Records for this exercise:
=== Begin Enclosure ===
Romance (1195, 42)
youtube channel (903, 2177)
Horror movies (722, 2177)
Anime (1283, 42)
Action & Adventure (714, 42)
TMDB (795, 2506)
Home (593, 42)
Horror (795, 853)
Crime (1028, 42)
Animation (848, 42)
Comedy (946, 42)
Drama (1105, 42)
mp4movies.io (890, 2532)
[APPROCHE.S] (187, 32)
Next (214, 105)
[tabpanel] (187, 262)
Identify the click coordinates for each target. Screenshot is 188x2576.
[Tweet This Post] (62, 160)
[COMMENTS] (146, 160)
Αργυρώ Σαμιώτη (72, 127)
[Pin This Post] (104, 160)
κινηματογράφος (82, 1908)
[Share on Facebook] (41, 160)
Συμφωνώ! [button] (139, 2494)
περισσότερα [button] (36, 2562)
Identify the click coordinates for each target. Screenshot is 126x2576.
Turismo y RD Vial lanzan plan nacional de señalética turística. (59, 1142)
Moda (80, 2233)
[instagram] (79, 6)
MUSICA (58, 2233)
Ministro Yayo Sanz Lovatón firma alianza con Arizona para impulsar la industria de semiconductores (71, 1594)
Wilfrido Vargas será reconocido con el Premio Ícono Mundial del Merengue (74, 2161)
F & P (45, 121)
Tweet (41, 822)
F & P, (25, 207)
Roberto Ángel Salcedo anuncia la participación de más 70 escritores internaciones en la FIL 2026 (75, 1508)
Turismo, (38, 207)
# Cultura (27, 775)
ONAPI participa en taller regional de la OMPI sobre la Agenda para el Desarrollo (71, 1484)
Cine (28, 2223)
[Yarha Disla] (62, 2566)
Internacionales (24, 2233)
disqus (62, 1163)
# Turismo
=== End Enclosure ===
Exercise goal:
Output the number of lines in the records above that contain the string "click", and no other text.

Answer section:
2